#### SOURCE INFORMATION
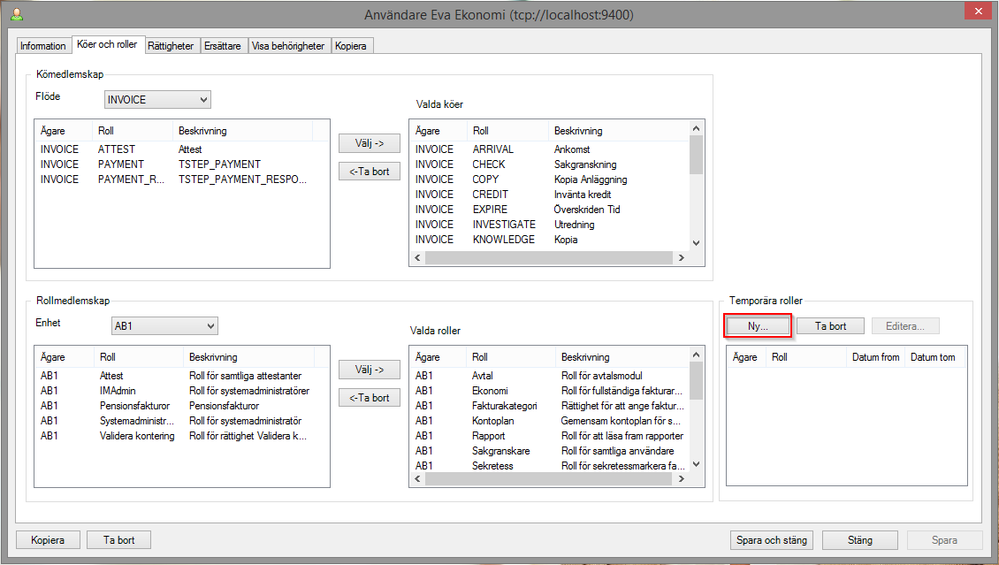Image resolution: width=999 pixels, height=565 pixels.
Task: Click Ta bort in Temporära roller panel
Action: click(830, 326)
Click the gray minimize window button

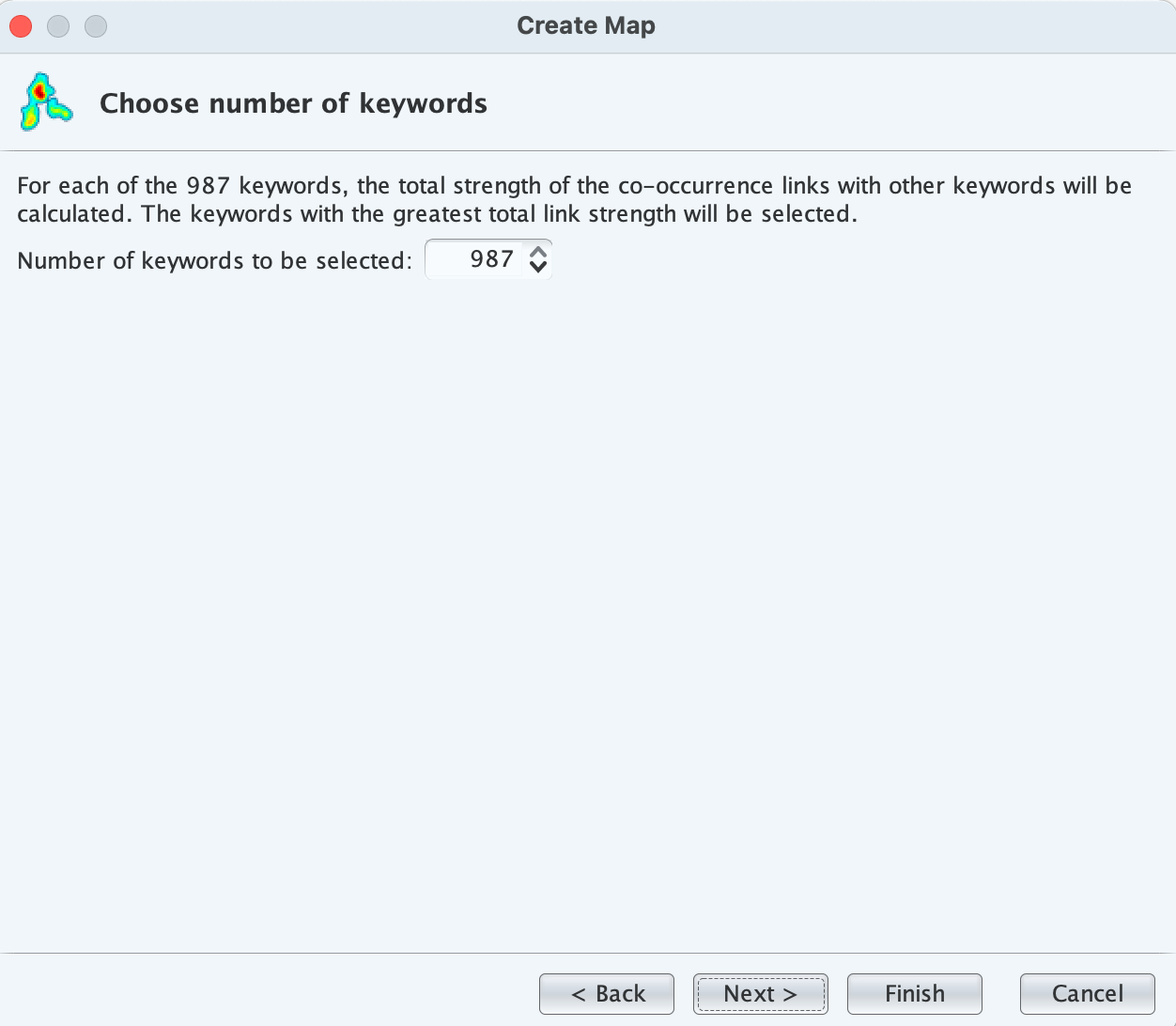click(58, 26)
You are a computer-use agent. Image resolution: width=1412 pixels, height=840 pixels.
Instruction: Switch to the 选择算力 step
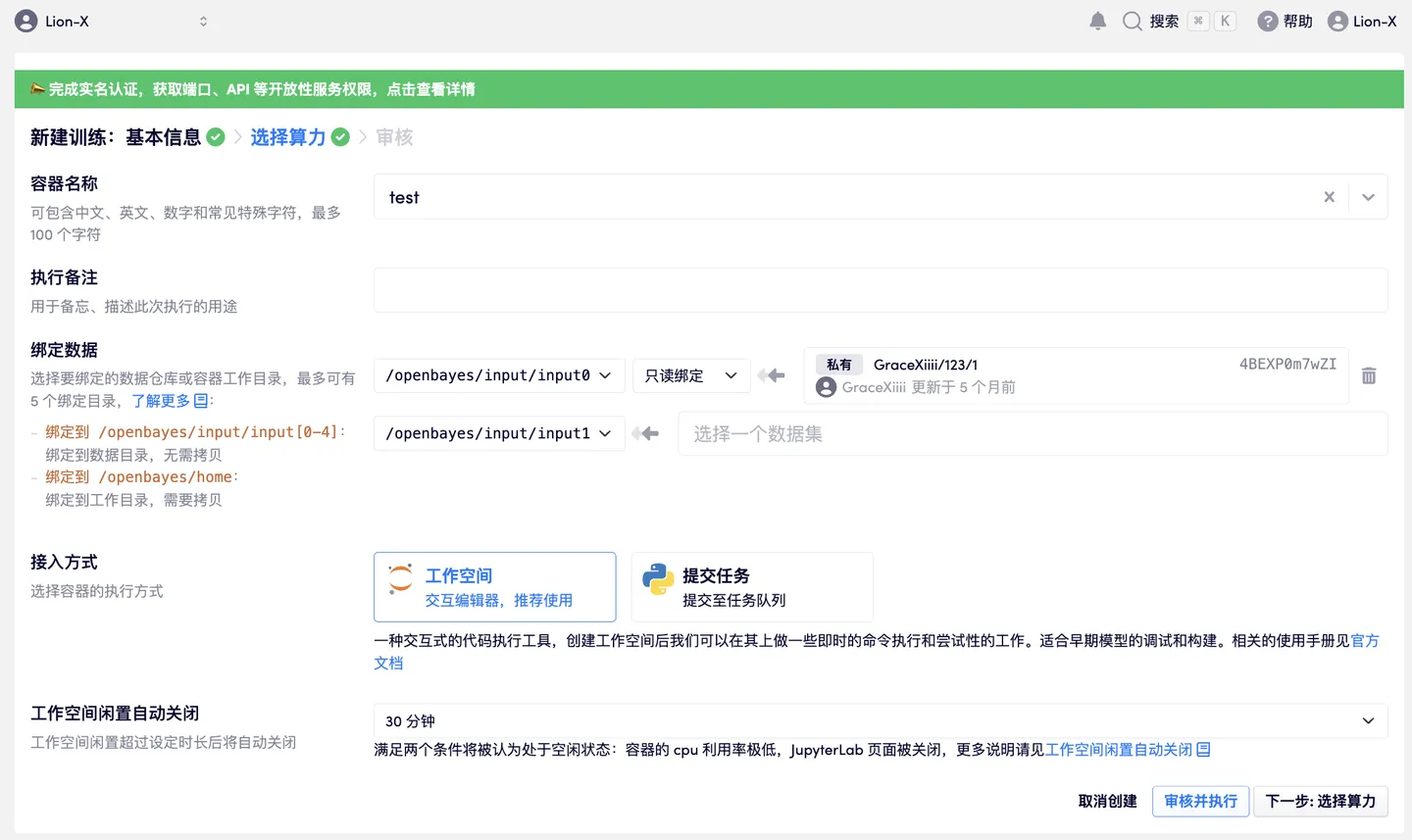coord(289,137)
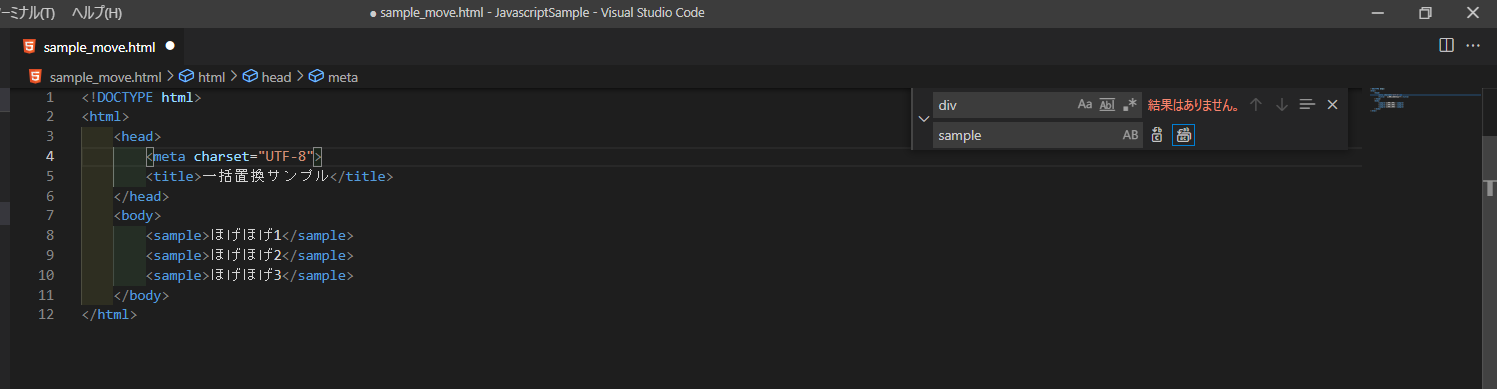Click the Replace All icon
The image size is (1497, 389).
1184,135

---

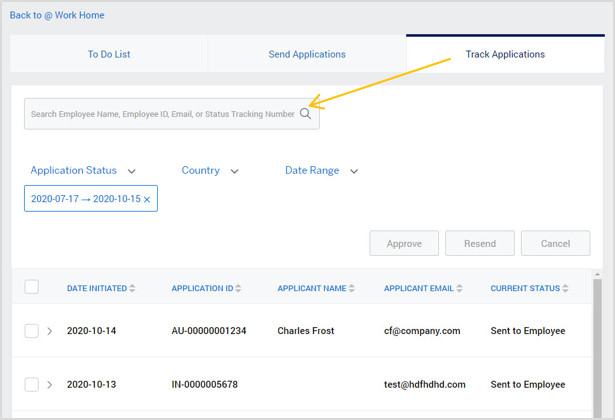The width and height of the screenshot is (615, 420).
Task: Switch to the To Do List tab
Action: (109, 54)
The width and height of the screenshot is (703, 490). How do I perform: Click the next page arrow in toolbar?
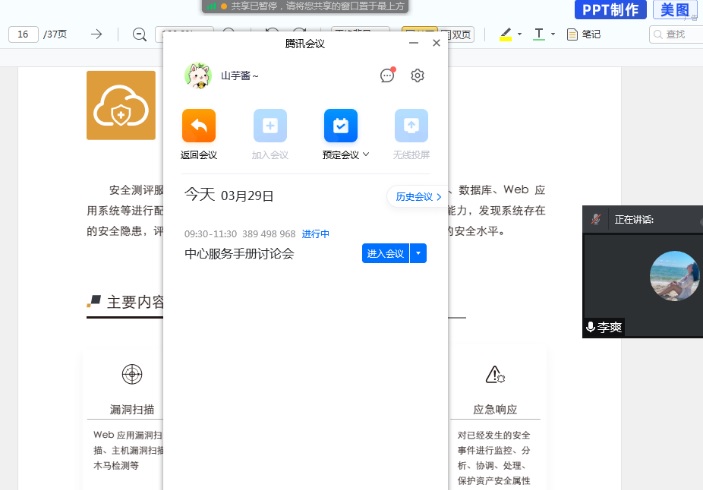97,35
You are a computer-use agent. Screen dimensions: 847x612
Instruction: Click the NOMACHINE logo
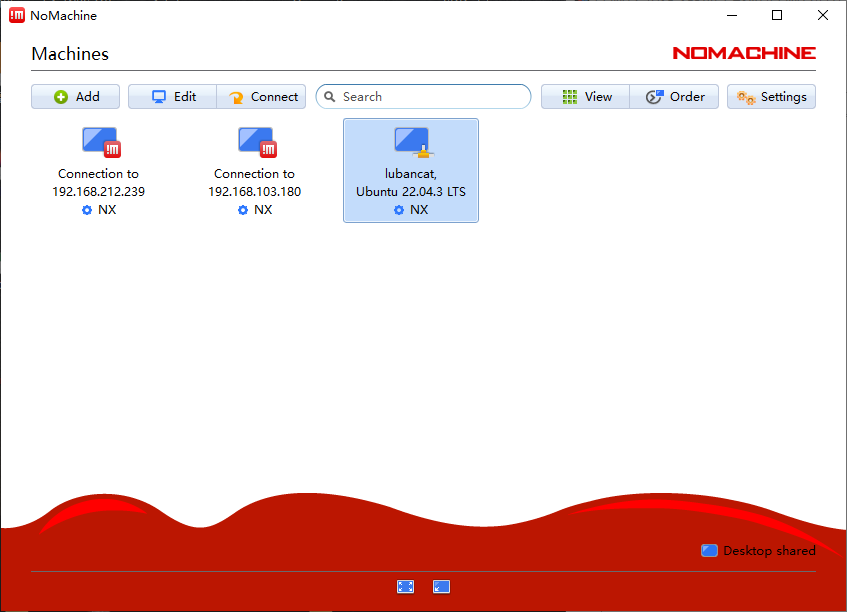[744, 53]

#### EXERCISE INSTRUCTIONS
Go through the listing above and find each line that contains "computer", then copy it.

#### RESPONSE BOX
You are a computer-use agent. Image resolution: width=1412 pixels, height=840 pixels.
You are a computer-use agent. Screen dimensions: 847x612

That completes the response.